Поляна, куда привели Артура Каримовича, была, как бы отгорожена от поля полуразвалившимся кирпичным забором, и, соответственно, он был параллелен трассе, с которой он вылетел. Этот забор защищал от ветра с поля и не давал возможности автомобилистам с дороги увидеть костёр, поддерживаемый маленькой коммуной. Недалеко от забора, по обе стороны от костра, виднелось два сооружения. Прямо перед ним возвышалась небольшая, занесённая снегом крыша землянки, а может подвала, с маленькой, но массивной дощатой дверью, метра полтора в высоту и сантиметров семьдесят в ширину. А по левую руку от него стоял домик или сарайчик с окнами, заколоченными досками. Он удивился этому, чисто южнорусскому сооружению, которое было сделано не из кирпича и не из дерева, а из самана, то есть из глины, армированной деревянной дранкой. Насстенах домика сохранилась побелка, но участки обвалившейся глины на стенах позволяли рассмотреть их устройство.


– Что, залюбовался? – спросил Лёха


– Ну да. Необычное сооружение для подмосковья двадцать первого века. Будто хатка привезена с Украины или Молдовы, может, Кубани, – ответил Артур Каримович.


– Так в Москве и Подмосковье вся страна живёт. Так захотели красавчики, захватившие страну в семнадцатом году и их новые приспешники, реставрировавшие партсистему в феодолизм. Так чё удивляться-то? – засмеялся Лёха.


– Да ты, Лёха, прям как доктор философии рассуждаешь, – хохотнул в ответ Артур Каримович и осёкся, заметив, как посуровело лицо его собеседника.


– Так я, чувак, и есть доктор философии.
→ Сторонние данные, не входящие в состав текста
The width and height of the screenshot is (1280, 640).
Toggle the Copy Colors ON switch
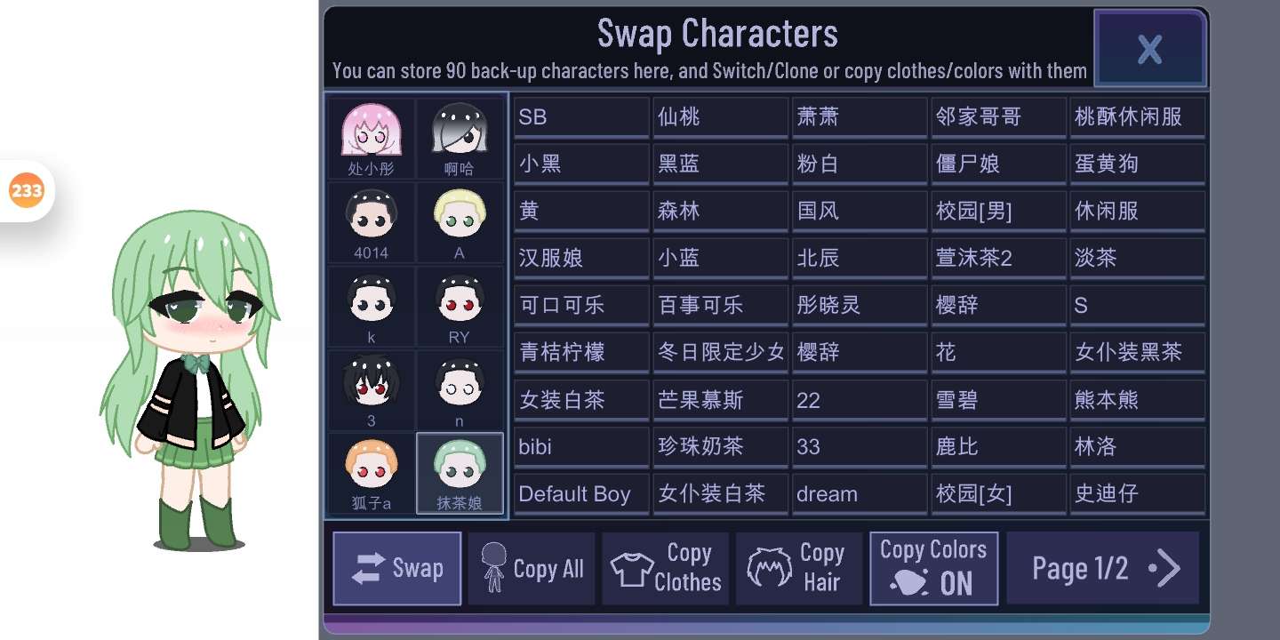933,569
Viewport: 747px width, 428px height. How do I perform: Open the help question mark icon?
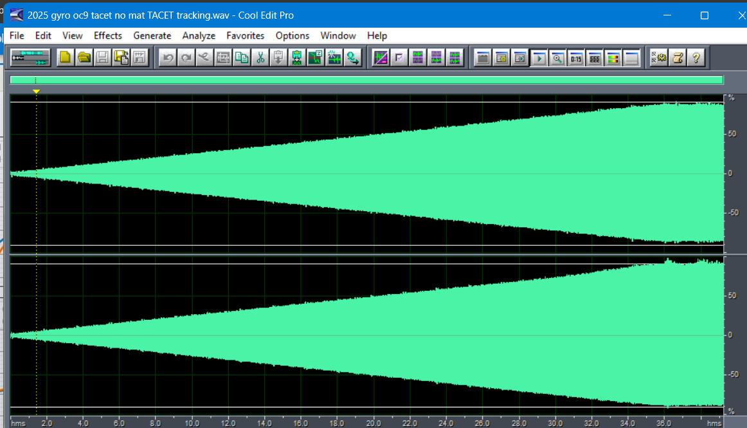[x=695, y=58]
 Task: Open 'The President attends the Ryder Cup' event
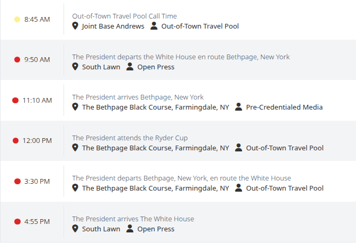pyautogui.click(x=130, y=138)
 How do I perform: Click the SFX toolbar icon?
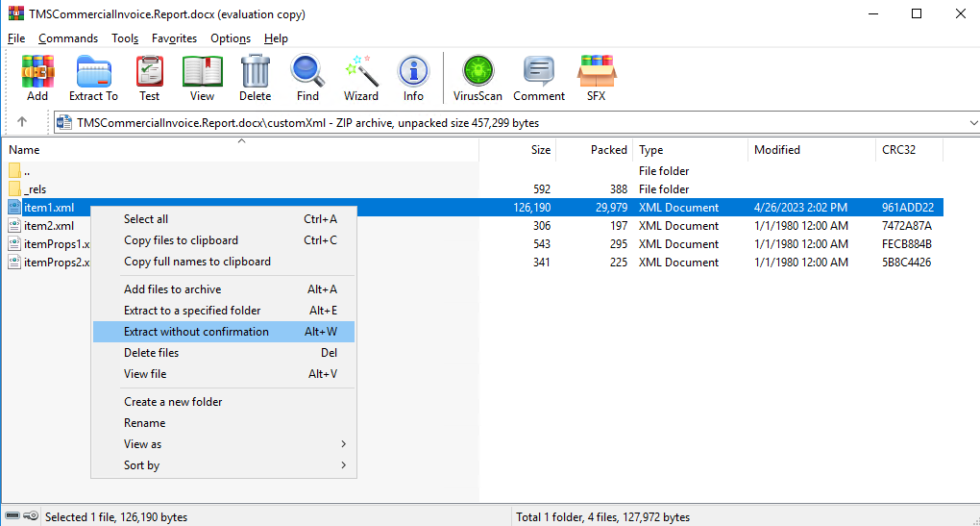click(596, 78)
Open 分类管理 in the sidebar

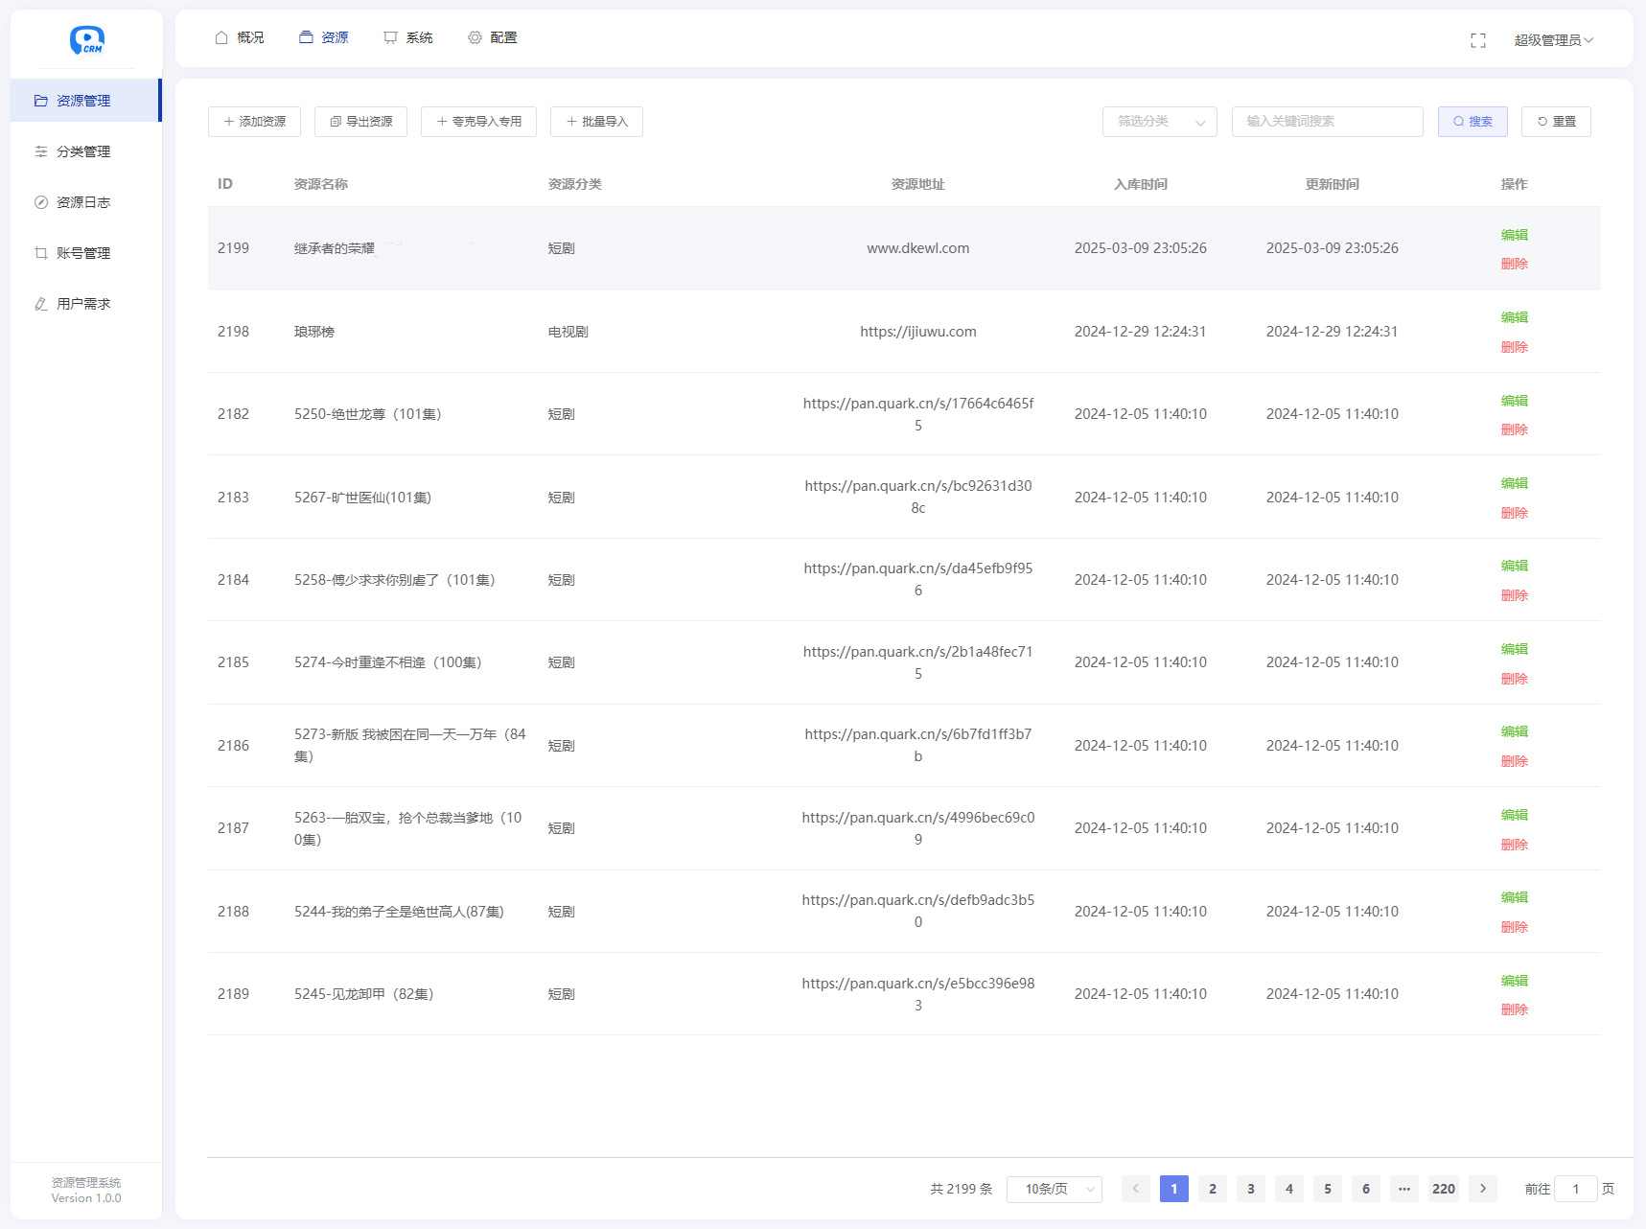84,151
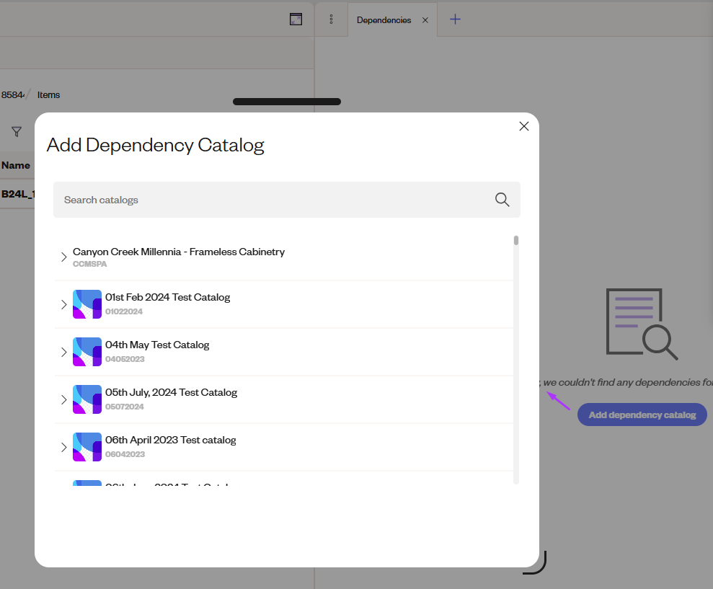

А ты чем знаменит, кроме того, что сумел ловко наворовать, нечаянно для себя оказавшись в нужном месте в нужное время? – спросил Лёха, резко и агрессивно повернувшись к Артуру Каримовичу.


Артур Каримович реально испугался собеседника, но природная смекалка позволила ему парировать слова оппонента.


– Да ладно, Лёха, не кипишись, вот выползу отсюда и открою философский институт и тебя во главе поставлю. Я успел уворовать, а ты нет, но через институт восстановим божескую справедливость, перераспределяя между нами деньги, да и обществу, явно будет лучше от этого, всё прогресс будет. Зуб даю, Лёха, что институт с тобой открою. Только выбраться бы.


– Зуб херня, – ответил Лёха и, зажав указательным пальцем правую ноздрю, сморкнулся, – за базар, зубом ответить не проблема. Ведь, правда, не проблема?


– Ты, Лёша, по другим меня не суди. Я, Артур, тебе сказал, я сделаю. Вас всех отблагодарю, ведь вы меня спасли, правда? – полувопросительно произнёс Артур Каримович, не совсем понимая как развернуться события. Надо же, дурно пахнущие доктора философии объявились, а ведь, по его мнению, все достойные доктора сидят в чистоте в кембриджах и гарвардах, поскольку не осталось в этой стране ни науки ни философии, осталось здесь только удобрение для эксплуатации, алкаши крепостные.


– Ну, ну, – завершил диалог Лёха, – ты, Артурка, иди к костру, погрейся, а то замёрзнешь до смерти и кранты моему институту философии.


У костра стояли чурбаны, Артур Каримович примостился на один из них. Вытянул ноги и руки к огню. Замёрз настолько, что прошла, может, минута, а то и более, когда, наконец, конечности почувствовали жар. Стопы и пальцы на руках заломило теперь от тепла. Видать сильно они были переморожены. Лицу и груди тоже стало тепло, зато спину сковывал мороз, и пришлось повернуться спиной к костру. Так он и ворочался, подставляя огню то бока, то спину или грудь, а Али с Иван Ивановичем воткнули около костра два кола с рогатинами на концах, а между ними перекинули жердь, к которой подвесили котелок.